▶ Direction 1
In the Cape Wrath thread, about how long is the round trip from the ferry to the lighthouse and back?
▶ Direction 2
Copy the Cape Wrath thread from the words that have "## suze (20" and stop after "Globalti (20 May 2011)", swapping "lighthouse" for "beacon" each time it appears.

▶ Article
━━━━━━━━━━━━━━━━━━━━━━━━━━━━━━
# Cape Wrath



## Herbie (20 May 2011)

Is it possible to travel to Cape Wrath on a bike? I read somewhere that there are no roads to go there?
Its a part of Scotland i've always fancied seeing.Anyone ever been there and can give me any info? Ta


----------



## suze (20 May 2011)

Yep, I've been to Cape Wrath a couple of times. 

From Durness a short ride to the Kyle of Durness and there used to be a little ferry (check that the ferry still runs before you go) that took you over the Kyle. The road to the lighthouse is a "dual carridge-way", it has grass down the middle. the round trip from ferry to lighthouse and back is about 22 miles. I'm not sure of the state of the roads these days but when we visited a few years ago they were ok, passable on a touring bike with heavy road tyres.

But is a veryy do-able and a great detour, on a tour if you're staying in Durness


----------



## Globalti (20 May 2011)

Better than John 'o Groats anyway... what a dump.


----------



## Herbie (20 May 2011)

suze said:


> Yep, I've been to Cape Wrath a couple of times.
> 
> From Durness a short ride to the Kyle of Durness and there used to be a little ferry (check that the ferry still runs before you go) that took you over the Kyle. The road to the lighthouse is a "dual carridge-way", it has grass down the middle. the round trip from ferry to lighthouse and back is about 22 miles. I'm not sure of the state of the roads these days but when we visited a few years ago they were ok, passable on a touring bike with heavy road tyres.
> 
> But is a veryy do-able and a great detour, on a tour if you're staying in Durness



Thanks for that info. ta


----------



## Paladin - York (20 May 2011)
━━━━━━━━━━━━━━━━━━━━━━━━━━━━━━
▶ Data excerpts
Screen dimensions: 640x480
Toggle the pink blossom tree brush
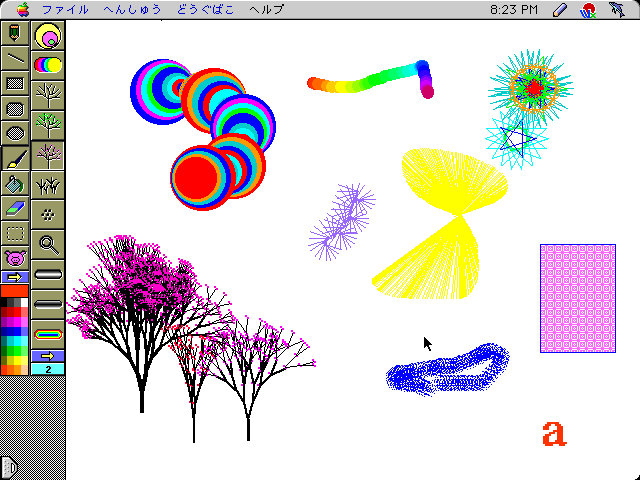[x=47, y=153]
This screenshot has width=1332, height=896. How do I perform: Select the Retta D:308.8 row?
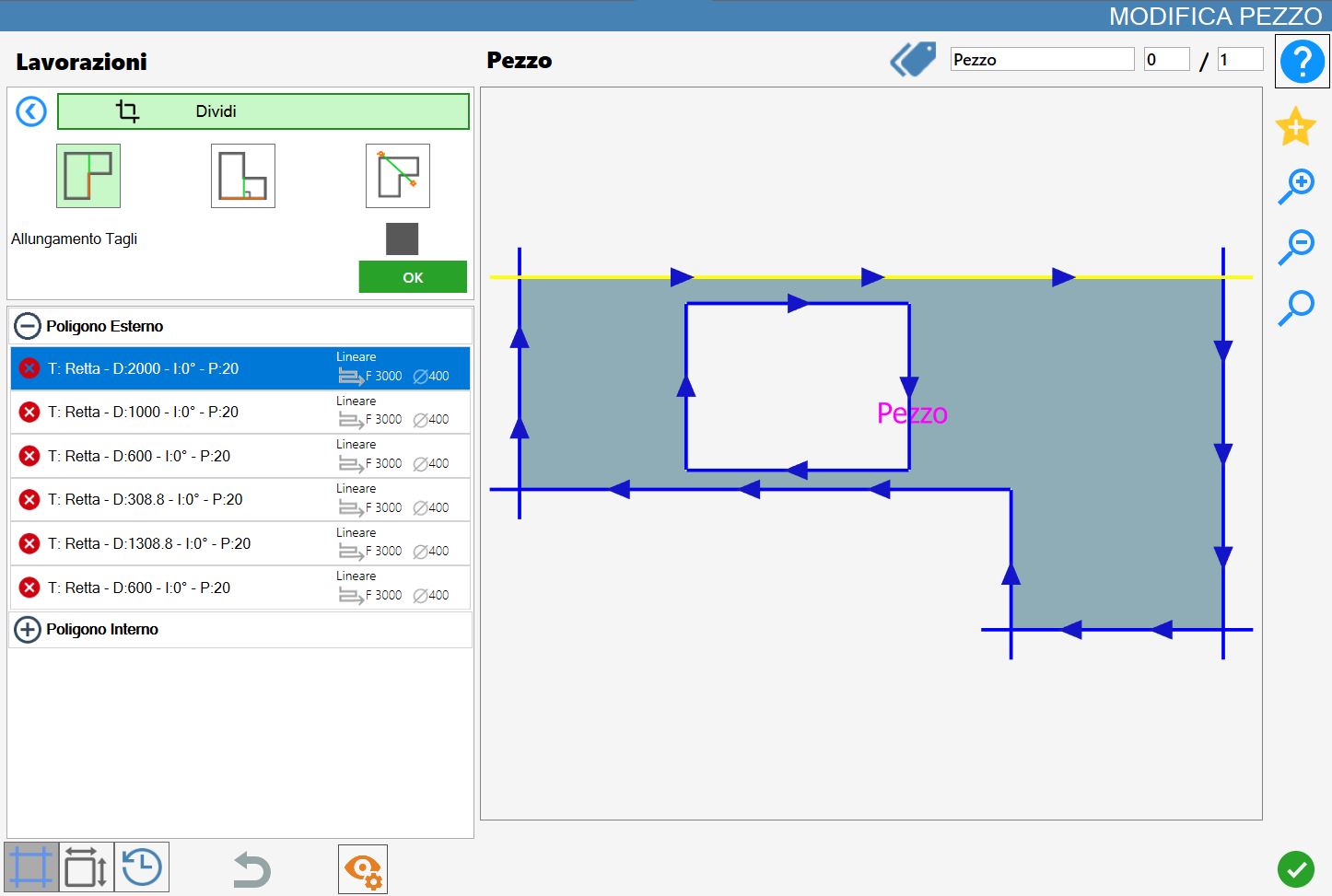(240, 500)
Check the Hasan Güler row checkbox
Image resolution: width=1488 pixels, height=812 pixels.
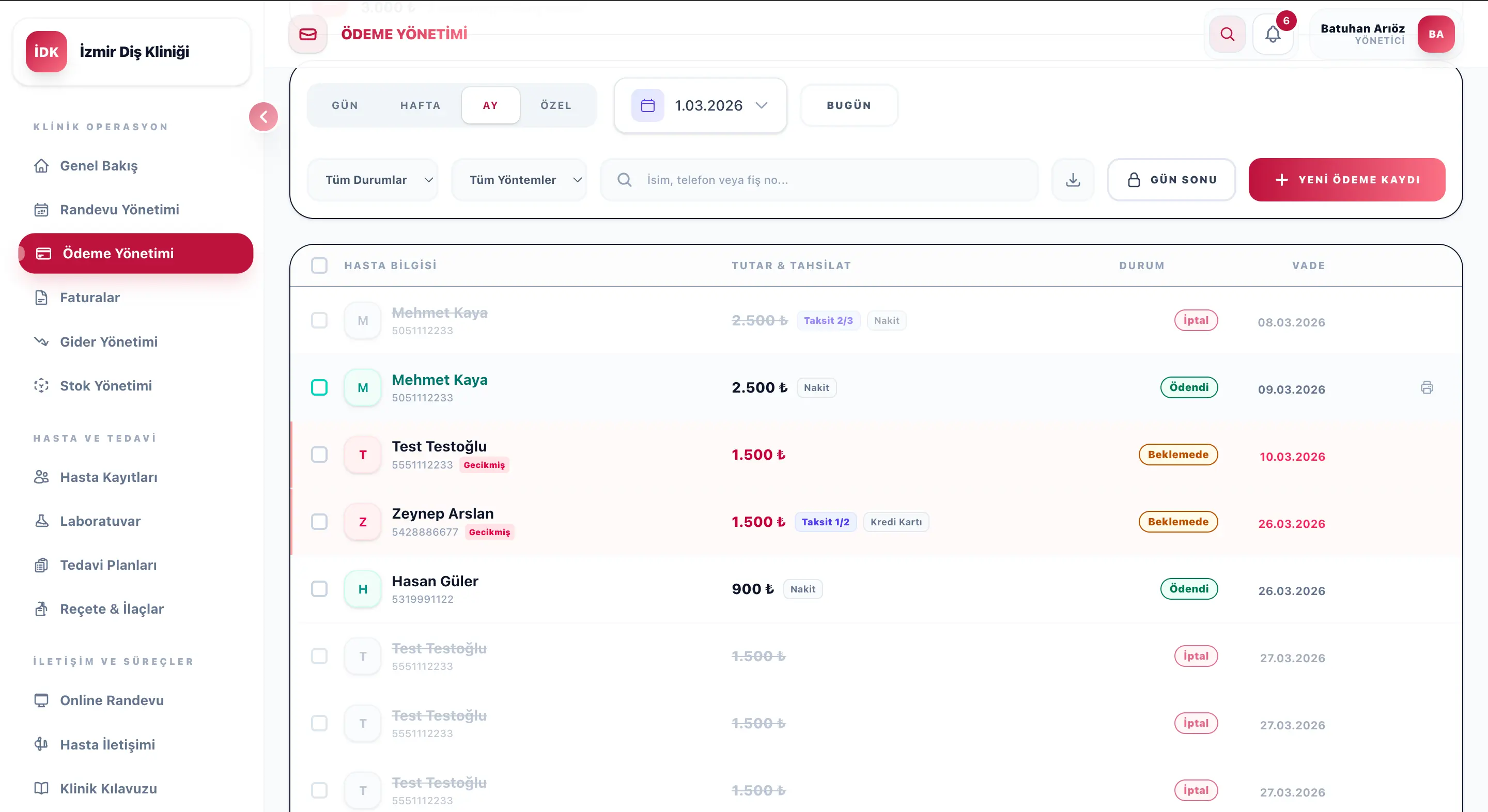[x=319, y=589]
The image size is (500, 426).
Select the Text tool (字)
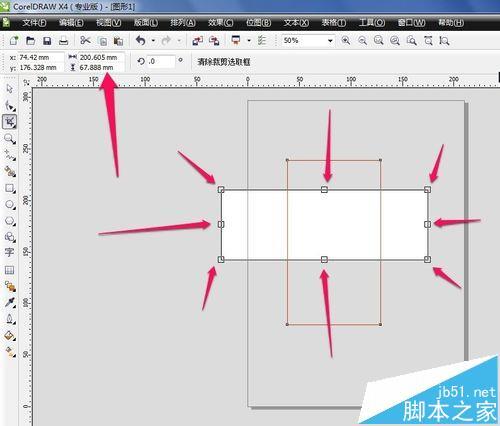click(9, 252)
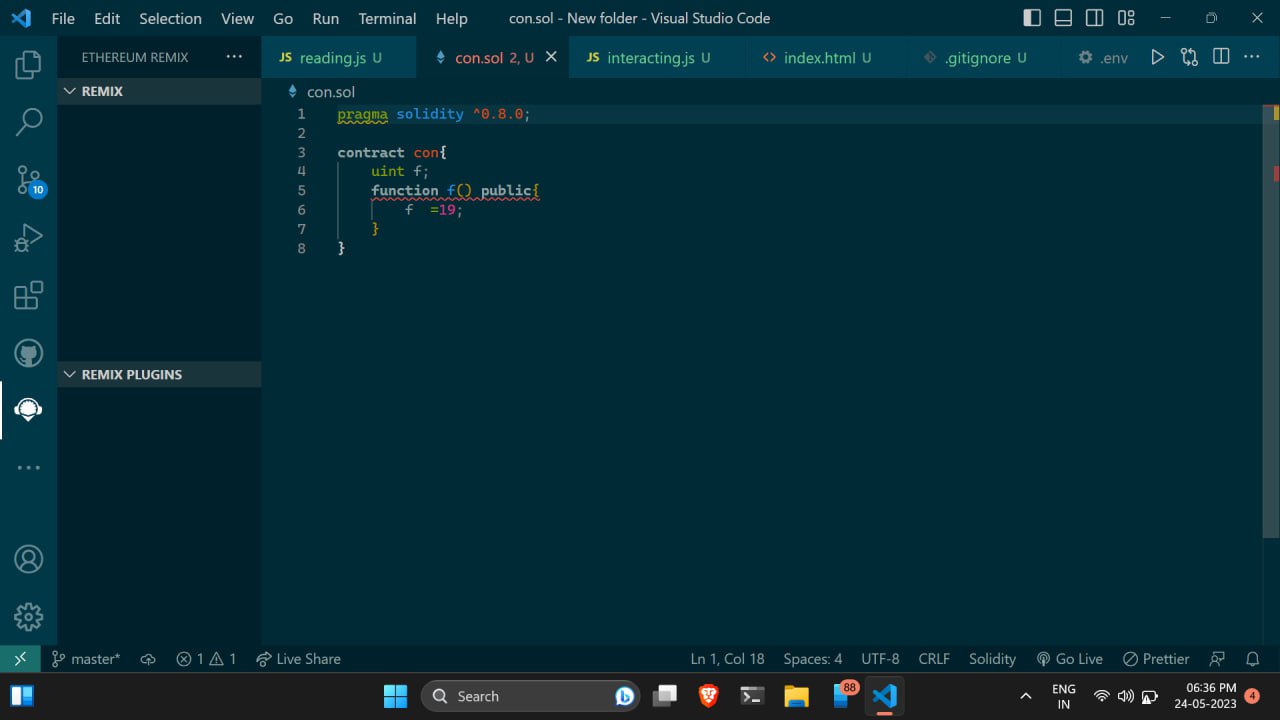Toggle the secondary sidebar layout control
1280x720 pixels.
pos(1094,17)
━━━━━━━━━━━━━━━━━━━━━━━━━━━━━━
▶ Full solution 1
About 22 miles.

▶ Full solution 2
## suze (20 May 2011)

Yep, I've been to Cape Wrath a couple of times. 

From Durness a short ride to the Kyle of Durness and there used to be a little ferry (check that the ferry still runs before you go) that took you over the Kyle. The road to the beacon is a "dual carridge-way", it has grass down the middle. the round trip from ferry to beacon and back is about 22 miles. I'm not sure of the state of the roads these days but when we visited a few years ago they were ok, passable on a touring bike with heavy road tyres.

But is a veryy do-able and a great detour, on a tour if you're staying in Durness


----------



## Globalti (20 May 2011)